Background: The unprecedented havoc of COVID-19 pandemic stressed medical infrastructure of every affected country. The developing countries were more affected as their already inadequate medical resources were strained further.
Material and Methods: In order to estimate the time of onset of recovery through the period of hospitalisation stay, the retrospective data on the number of days that 83 COVID-19 patients stayed in a hospital in New Delhi, India was obtained. A Left-Right Truncated Poisson Distribution Model (LRTPD) was developed to estimate the average number of days that patients had to spend in the hospital before the onset of recovery and they were no longer infected. Left truncation is on the ‘u’ left most classes of the random variable and right truncation is after ‘v’ classes. The parametric estimates of the LOS were validated using the Monte-Carlo method.

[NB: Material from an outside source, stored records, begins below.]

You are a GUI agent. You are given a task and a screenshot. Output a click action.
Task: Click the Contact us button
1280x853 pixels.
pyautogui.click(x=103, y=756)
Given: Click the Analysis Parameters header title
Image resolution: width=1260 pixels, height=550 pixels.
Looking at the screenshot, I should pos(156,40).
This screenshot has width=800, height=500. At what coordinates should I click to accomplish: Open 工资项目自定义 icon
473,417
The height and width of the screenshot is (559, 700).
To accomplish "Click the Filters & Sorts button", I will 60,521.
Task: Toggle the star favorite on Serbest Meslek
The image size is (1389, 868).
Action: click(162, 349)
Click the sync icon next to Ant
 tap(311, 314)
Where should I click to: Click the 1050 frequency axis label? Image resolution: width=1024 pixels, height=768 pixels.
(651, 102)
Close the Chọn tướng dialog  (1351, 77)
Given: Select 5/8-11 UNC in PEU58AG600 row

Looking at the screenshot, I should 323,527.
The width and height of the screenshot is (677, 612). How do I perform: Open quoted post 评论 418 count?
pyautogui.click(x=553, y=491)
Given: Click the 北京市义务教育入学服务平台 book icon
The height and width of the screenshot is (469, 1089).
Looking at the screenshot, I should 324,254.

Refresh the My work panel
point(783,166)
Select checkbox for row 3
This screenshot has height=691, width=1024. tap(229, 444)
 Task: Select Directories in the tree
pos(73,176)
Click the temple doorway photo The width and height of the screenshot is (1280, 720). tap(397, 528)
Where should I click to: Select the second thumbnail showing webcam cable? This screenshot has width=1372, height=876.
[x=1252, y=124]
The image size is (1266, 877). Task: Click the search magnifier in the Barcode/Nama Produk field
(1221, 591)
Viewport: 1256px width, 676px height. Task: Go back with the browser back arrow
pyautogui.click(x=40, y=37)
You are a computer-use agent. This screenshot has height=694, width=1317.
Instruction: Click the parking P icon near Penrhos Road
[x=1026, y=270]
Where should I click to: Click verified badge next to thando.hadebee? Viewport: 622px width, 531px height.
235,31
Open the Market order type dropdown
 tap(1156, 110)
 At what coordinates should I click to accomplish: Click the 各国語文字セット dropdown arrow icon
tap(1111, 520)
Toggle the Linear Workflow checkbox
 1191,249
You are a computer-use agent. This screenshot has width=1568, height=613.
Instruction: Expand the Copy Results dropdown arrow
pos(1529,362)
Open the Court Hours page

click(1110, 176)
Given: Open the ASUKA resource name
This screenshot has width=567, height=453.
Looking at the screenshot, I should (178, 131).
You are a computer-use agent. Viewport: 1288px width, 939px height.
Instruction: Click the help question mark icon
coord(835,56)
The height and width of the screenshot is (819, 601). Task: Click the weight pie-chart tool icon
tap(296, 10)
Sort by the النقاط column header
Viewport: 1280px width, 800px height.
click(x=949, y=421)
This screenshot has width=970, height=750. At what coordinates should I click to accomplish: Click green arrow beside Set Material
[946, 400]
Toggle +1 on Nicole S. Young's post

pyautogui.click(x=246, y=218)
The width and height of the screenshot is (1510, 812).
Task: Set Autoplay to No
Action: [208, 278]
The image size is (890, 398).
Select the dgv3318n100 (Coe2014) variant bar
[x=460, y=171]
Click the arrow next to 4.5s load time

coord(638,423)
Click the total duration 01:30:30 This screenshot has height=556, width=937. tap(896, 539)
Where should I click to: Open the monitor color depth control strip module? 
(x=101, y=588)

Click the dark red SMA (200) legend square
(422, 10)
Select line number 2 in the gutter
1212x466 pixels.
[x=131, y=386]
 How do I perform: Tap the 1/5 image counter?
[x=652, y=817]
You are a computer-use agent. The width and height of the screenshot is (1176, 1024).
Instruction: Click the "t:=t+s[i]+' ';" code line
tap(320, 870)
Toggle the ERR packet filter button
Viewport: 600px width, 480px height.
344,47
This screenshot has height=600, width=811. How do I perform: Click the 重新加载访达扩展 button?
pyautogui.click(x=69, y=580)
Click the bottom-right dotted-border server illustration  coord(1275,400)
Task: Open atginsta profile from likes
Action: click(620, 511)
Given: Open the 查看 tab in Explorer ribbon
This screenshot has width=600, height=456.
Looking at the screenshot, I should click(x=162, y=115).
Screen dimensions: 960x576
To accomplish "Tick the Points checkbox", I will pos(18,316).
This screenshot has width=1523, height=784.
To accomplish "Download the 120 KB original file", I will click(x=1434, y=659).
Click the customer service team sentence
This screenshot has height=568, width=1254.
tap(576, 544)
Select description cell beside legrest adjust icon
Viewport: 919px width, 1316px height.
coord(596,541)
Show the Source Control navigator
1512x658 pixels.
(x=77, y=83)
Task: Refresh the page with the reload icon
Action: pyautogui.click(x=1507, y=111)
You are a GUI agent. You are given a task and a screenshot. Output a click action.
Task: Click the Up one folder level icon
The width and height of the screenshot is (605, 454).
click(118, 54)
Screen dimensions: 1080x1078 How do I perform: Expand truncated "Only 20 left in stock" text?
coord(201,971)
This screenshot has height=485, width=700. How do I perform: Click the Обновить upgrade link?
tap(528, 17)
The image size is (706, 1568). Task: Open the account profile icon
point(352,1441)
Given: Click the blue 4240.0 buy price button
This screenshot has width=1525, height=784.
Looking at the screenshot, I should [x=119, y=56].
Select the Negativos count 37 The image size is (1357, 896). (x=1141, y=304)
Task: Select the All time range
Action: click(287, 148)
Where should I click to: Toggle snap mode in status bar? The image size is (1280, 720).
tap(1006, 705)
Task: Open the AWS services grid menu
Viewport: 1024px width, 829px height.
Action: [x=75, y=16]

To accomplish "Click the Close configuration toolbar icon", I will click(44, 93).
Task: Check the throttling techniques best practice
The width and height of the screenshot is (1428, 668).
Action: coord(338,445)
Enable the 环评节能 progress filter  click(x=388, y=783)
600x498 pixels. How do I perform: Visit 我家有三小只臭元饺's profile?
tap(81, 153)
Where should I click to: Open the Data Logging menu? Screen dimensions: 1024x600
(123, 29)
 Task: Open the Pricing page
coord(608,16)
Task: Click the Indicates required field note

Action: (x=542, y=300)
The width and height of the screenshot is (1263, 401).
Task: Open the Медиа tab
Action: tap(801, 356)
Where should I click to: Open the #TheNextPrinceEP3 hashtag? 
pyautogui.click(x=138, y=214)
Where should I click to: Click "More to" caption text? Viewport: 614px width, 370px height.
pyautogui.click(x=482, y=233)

Results and Conclusion: The models suggested that if appropriate truncation limits (both the data-specific and as per expert advice) are used in case of critical medical emergencies, approximately 90 percent of the patients will be able to get hospital admission, without over-burdening the hospital infrastructure. The median recovery onset time/ Length of stay (LOS) obtained using the Kaplan-Meier estimator was consistent with the results of the parametric modeling and simulation. However, the Kaplan-Meier method overestimated the mean LOS as compared to the parametric methods.